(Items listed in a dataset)
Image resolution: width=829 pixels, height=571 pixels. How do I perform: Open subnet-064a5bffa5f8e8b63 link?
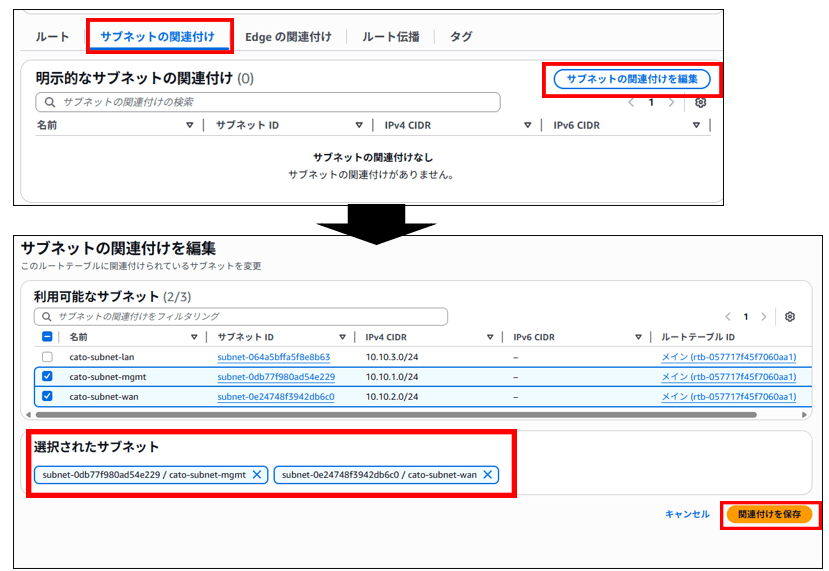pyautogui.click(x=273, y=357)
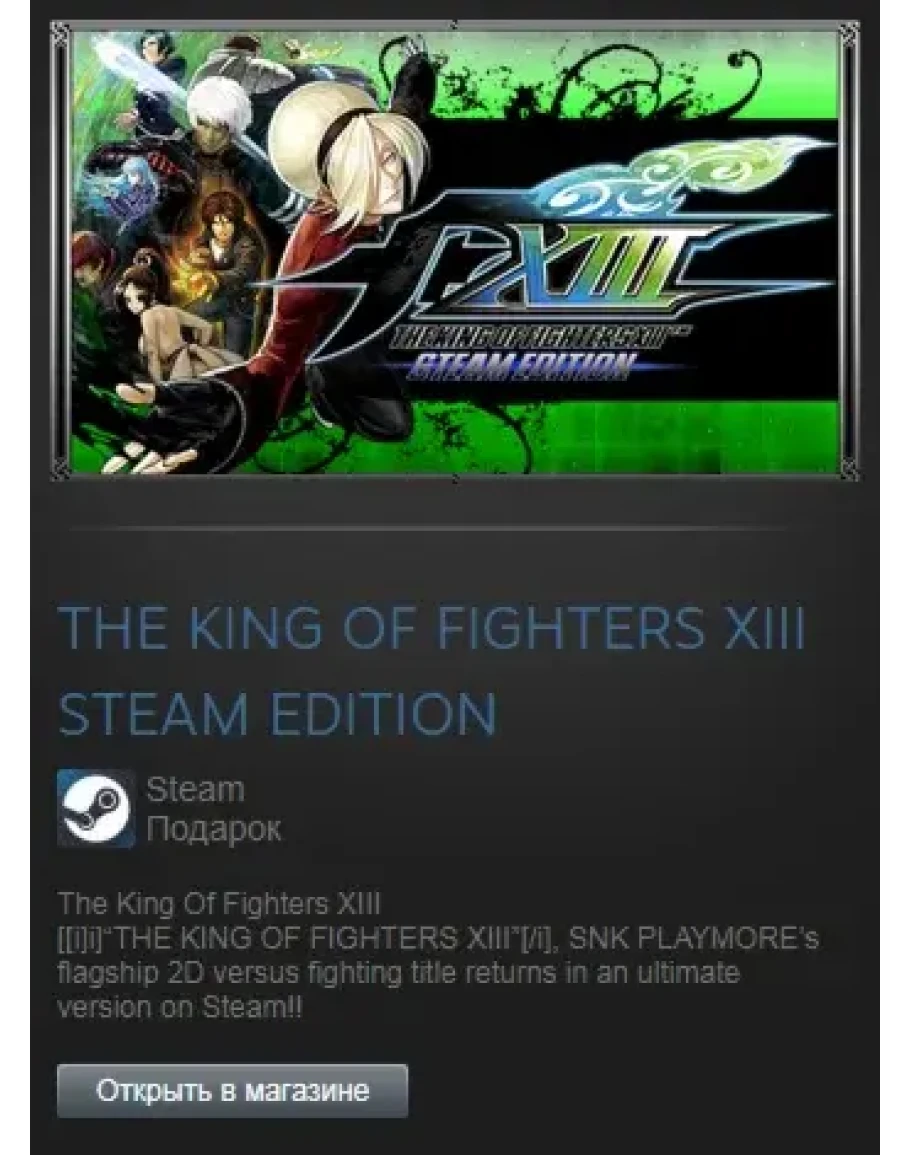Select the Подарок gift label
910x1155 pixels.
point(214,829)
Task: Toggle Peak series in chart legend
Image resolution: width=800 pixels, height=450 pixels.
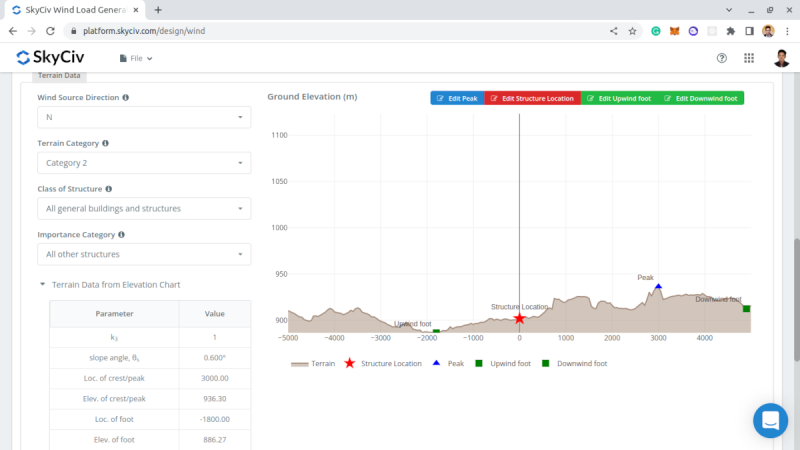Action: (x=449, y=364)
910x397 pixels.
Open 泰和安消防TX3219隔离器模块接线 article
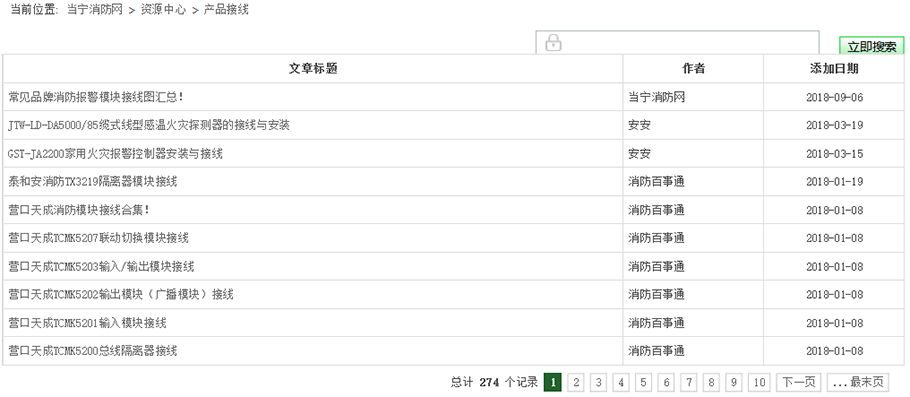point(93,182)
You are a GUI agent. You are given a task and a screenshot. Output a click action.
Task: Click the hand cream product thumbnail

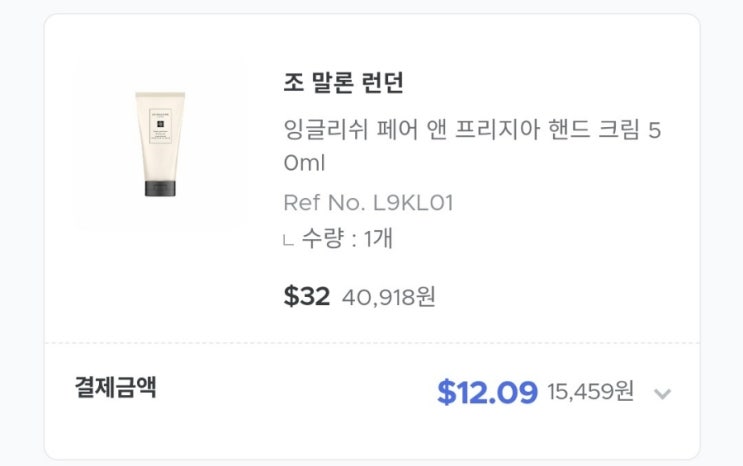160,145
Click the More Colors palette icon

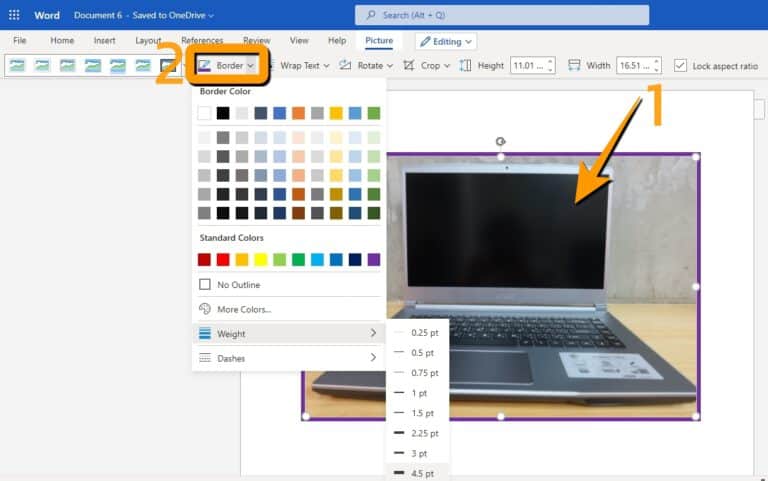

_YOUR ASSIGNMENT_. Copy out exactly the lines that begin at the line with "You are a GUI" and end at the final line of the entries above. Leave out the pictures.

_THE COMPLETED TASK_.
You are a GUI agent. You are given a task and a screenshot. Output a click action.
Task: Click the hand cream product thumbnail

160,145
Click the More Colors palette icon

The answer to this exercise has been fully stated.